クロスライトの命を賭した予言は世界に拡散した。

ここK共和国で、その予言に身震いする者がいた。

それはこの国の、総書記で・・


 3回目の5月29日、午前9時。


 K共和国、首都。


 豪華な装飾に彩られた広い会議場に、総書記以下閣僚が集合していた。


「チャン科学担当!」

「は!将軍様」

「この現象の原因はまだ掴めないのか?」


 総書記の言葉は静かなプレッシャーを含んでいる。


「は、はぁ、未だその原因は分かりません。なぜか約3日間で時間が戻ってしまうのですが」

「そんなことはもう分かっている!私は原因と対策を聞いているのだ!!」

「は!申し訳ありません」


-そんな、たった数日の研究でこんな現象の原因が分かるか!それに対策だと?アメリカだって無理だ。そんなことも分からんのか、このボンボンが!!


 チャン科学相は心の中で毒づいた。


「シン警衛担当!」

「は、はいっ!将軍様」

「民衆の様子はどうなっているのか?」

「は、2回目の3日間では我が国全土で個人的な殺し合いが始まり、治安部隊も投入しましたが、治安部隊の中でやはり殺し合いが始まって収拾は不可能な状態となりました」

「あの最後の日には私の公邸にまで人民が押し寄せた。
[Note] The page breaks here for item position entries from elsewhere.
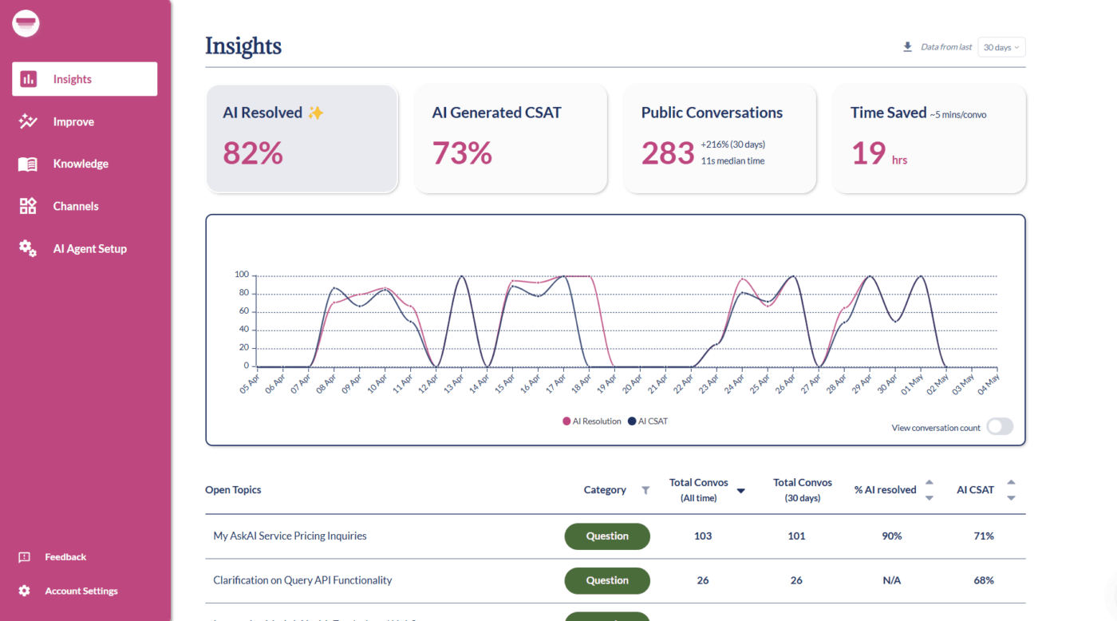Viewport: 1117px width, 621px height.
Task: Click the My AskAI logo icon
Action: (x=26, y=22)
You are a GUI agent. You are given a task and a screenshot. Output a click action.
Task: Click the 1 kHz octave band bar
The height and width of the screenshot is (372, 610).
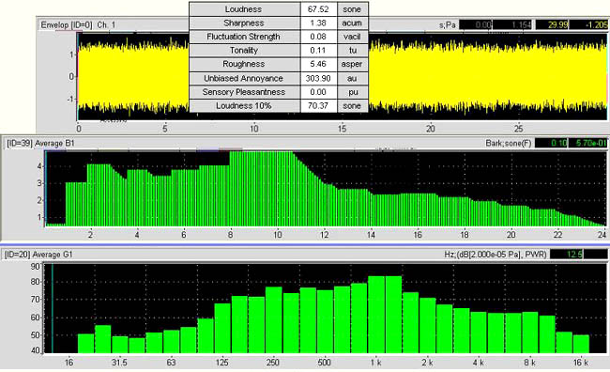[376, 315]
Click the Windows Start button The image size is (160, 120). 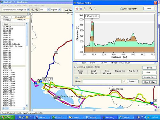coord(7,117)
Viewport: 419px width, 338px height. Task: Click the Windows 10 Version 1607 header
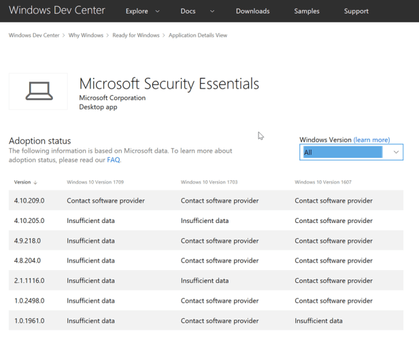tap(323, 182)

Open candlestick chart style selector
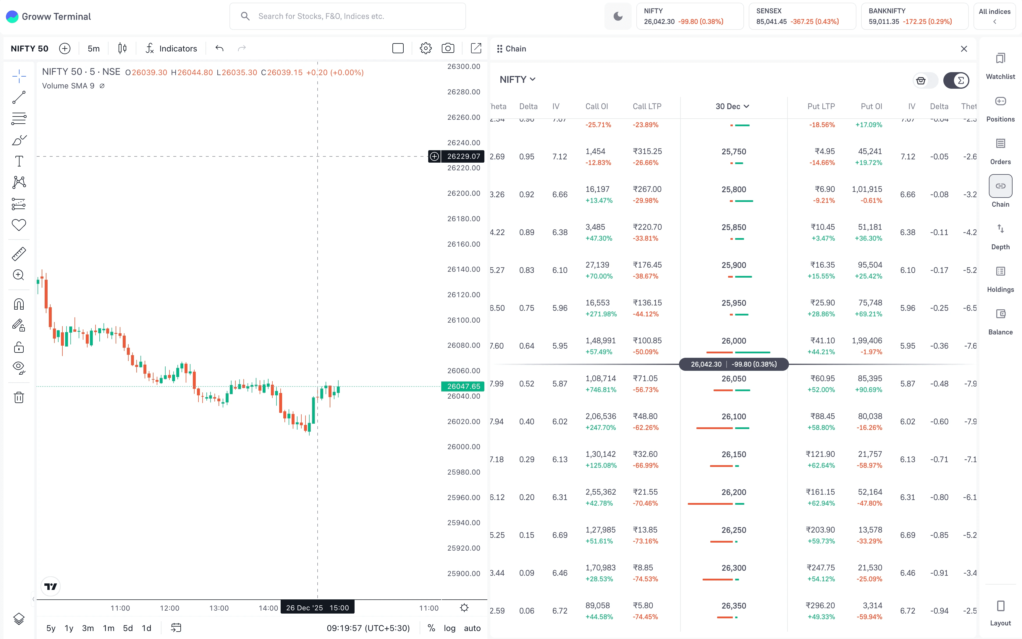(122, 48)
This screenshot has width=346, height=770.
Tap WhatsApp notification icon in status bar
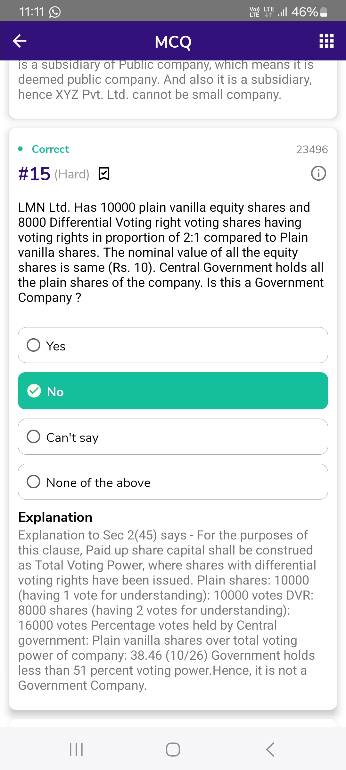tap(55, 12)
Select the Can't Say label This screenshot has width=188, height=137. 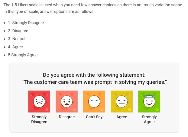(94, 117)
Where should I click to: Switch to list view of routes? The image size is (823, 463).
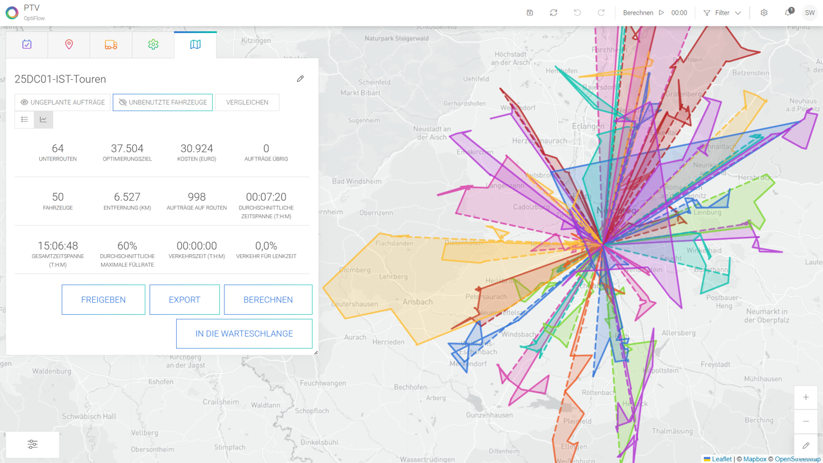tap(25, 120)
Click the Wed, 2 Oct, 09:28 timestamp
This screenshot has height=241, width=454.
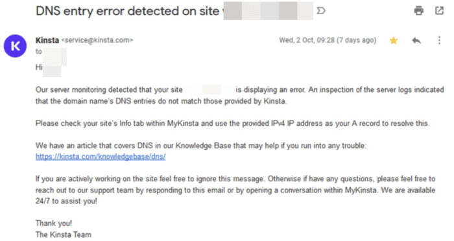pyautogui.click(x=328, y=40)
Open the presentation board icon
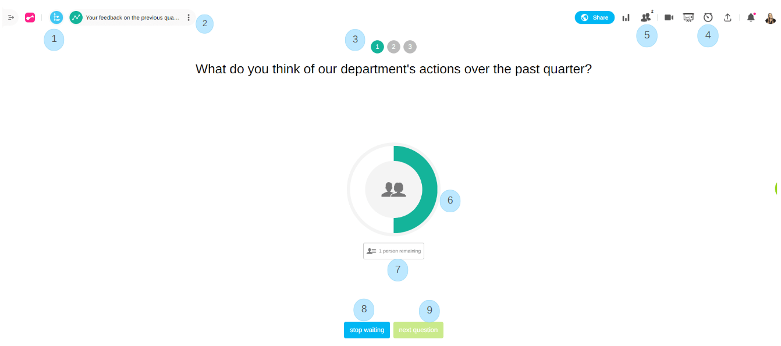The width and height of the screenshot is (781, 346). click(688, 17)
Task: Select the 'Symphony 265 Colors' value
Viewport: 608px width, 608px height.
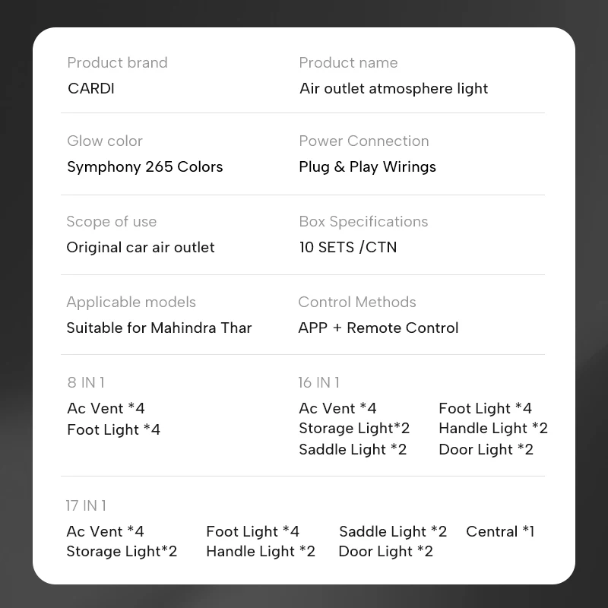Action: pyautogui.click(x=145, y=166)
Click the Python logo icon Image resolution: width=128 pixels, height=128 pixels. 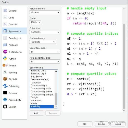click(5, 59)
あの者たちはどうした」

「はい、先ほど申しましたとおり治安部隊も機能しませんでしたので非常に危険な状態にはなりましたが、将軍様親衛隊の手によって全て鎮圧しております」

「そうか、それで?」

「そして3回目の今、人民は個人的な殺し合いをやめ、数百人規模での蜂起を計画しているようです。また、そのような集団は数十確認されております」

「数百人が数十?それは確かか?」

「はい、人民に紛れている党の間諜による報告です。間違いはないかと」

「これは防げるのか?」

「い、いえ、なんとも」


 総書記は苦虫を噛み潰したような表情で、小刻みに体を揺すっている。


「チョ外務担当!C人民国は!主席はどう対処している?」

「はい、C人民国は我が国よりも悪い状況です。2回目ですぐに国民が騒ぎ出し、国内は略奪で混乱を極め、それは大規模な反体制デモに発展。抑圧されていた少数民族も大規模デモを敢行し、治安部隊と衝突。政府は戒厳令を発して軍を投入し、反体制デモを中心に鎮圧。しかし南部港湾都市で更に大きなデモが発生、C人民国本土でも軍の投入に反感した国民が蜂起、党対国民という、前代未聞の内戦状態となりました。ただ内戦と申しましても、ほぼ軍による虐殺です」


 総書記は目を瞑って聞いている。


「3回目の今回は、虐殺された国民たちがより計画的、統率的に行動し、2日目の今日、一気に国家を転覆する勢いです」

「だから」

「だから?」

「だからっ!主席はどう対処しているのか!と聞いているのだ!!」


 チョ外務担当は身をすくめた。


「はい、主席の意向は我々にも伝わっておりません。ただC人民国外務省筋によると、国家転覆という危機的状況に外国からの介入も報告されていると、そこで、外国勢力に対する全面報復攻撃が予想される、とのことで」

「外国の介入?外国勢力?」

「はい、我が国ではネットの情報が拡散することはありませんし、C人民国でも情報統制はなされているのですが、C人民国国内で、あるいは世界中で拡散されている映像があると、それは巧妙な外国勢のプロパガンダではないかと言われております」

「どんなものだ?」

「はい、こちらに」


 それは、黒主来斗の動画だった。


「これは、日本人か」

「はい、これは本日早朝に配信されておりまして、世界中に拡散しています。C人民国でも規制をかいくぐりながら拡散していると。民衆はこの子供の訴えに共感して、悪には裁きを与えるのだ、裁きがなければ許しはないのだ、と・・」

「この内容、我が国の言語に吹き替えされているのか?」

「はい、すでに各国語バージョンがございます」


 総書記はその内容に慄然とした。殺し合い、死のループ、そして裁きと許し。


 我が国で裁かれるのはいったい誰だ?人民を苦しめたものか?人民の心に燃える憎悪は誰に向かう?


「この子供の訴えが人民を扇動し、国家転覆まで成し遂げる、と?」

「はい、その国家動乱に乗じて外国が介入してくるのだ、という考えです」


 総書記は考えた。我が国では国外の情報を徹底して規制している。この動画が拡散するはずはない。だがそれでも暴動は起こった。もし、我が国でもこの動画が規制をくぐって拡散し始めているとしたら、今回の人民の計画的で統率がとれた行動も腑に落ちる。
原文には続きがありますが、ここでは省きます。